* _TASK DETAILS_
Which lines in the records below contain the word "next"? Return each of them.

* _EXTRACTED INFORMATION_
^^^^^^^^^^^^^^^^
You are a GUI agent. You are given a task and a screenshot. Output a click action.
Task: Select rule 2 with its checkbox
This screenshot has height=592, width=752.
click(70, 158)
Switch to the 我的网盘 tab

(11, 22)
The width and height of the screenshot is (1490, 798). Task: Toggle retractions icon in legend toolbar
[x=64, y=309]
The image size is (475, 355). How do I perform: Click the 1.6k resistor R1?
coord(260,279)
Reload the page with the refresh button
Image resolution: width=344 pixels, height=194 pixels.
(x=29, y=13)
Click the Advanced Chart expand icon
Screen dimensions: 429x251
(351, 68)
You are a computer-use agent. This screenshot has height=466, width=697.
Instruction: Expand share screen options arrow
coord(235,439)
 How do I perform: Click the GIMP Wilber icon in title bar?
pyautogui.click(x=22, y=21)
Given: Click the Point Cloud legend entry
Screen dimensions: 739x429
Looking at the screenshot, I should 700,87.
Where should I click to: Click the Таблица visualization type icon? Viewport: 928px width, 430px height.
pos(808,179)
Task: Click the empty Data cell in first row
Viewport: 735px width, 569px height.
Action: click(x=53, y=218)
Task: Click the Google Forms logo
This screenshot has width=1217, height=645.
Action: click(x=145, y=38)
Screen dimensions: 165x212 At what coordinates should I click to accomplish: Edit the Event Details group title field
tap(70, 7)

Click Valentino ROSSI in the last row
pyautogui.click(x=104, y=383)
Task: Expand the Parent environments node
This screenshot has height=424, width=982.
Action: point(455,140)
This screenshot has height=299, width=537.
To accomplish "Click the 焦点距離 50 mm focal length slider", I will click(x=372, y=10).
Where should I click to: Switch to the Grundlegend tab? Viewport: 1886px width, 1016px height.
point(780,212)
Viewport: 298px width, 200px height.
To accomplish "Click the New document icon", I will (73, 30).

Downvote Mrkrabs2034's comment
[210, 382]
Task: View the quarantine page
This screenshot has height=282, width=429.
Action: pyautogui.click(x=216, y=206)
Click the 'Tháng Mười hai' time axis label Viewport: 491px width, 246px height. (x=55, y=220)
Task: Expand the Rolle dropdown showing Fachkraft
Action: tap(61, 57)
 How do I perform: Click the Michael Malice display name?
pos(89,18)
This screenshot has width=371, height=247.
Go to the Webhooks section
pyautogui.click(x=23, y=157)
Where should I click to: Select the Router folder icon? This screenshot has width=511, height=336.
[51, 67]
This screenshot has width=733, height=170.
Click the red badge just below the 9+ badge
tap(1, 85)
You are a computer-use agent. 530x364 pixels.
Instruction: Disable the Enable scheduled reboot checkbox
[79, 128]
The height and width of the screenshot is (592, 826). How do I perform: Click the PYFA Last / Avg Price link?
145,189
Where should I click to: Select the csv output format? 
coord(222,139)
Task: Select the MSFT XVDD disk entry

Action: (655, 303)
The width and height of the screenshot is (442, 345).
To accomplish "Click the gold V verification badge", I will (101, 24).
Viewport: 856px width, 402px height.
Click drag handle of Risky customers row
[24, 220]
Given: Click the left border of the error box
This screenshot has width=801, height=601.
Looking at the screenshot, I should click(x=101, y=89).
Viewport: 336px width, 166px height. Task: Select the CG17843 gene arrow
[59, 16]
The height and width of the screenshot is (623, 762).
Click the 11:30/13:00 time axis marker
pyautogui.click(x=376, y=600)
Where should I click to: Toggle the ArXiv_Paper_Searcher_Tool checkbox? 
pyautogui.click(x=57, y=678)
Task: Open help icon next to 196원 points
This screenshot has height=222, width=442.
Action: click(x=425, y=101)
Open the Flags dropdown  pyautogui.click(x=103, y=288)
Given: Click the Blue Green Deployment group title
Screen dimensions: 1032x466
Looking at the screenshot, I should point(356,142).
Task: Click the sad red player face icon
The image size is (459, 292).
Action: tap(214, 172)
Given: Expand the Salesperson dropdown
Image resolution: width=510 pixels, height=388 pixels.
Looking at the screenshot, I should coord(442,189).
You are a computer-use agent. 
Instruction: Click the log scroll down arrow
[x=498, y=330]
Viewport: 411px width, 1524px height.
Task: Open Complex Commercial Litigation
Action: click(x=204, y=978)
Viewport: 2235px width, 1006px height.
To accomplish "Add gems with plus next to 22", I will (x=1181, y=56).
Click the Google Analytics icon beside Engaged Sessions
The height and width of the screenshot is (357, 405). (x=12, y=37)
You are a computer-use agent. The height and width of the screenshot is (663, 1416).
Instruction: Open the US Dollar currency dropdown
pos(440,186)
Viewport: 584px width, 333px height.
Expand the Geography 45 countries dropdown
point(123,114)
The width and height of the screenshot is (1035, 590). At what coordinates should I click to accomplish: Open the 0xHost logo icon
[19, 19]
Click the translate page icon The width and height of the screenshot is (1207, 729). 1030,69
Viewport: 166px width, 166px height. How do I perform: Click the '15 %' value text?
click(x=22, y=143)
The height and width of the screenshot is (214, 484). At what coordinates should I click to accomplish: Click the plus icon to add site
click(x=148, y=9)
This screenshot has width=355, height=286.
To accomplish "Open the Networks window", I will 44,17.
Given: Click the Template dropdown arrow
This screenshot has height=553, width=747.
^^^^^^^^^^^^^^^^
* _RESPONSE TO THE TASK_
Task: Open help icon next to 196원 points
To accomplish "Add gems with plus next to 22", I will (x=1181, y=56).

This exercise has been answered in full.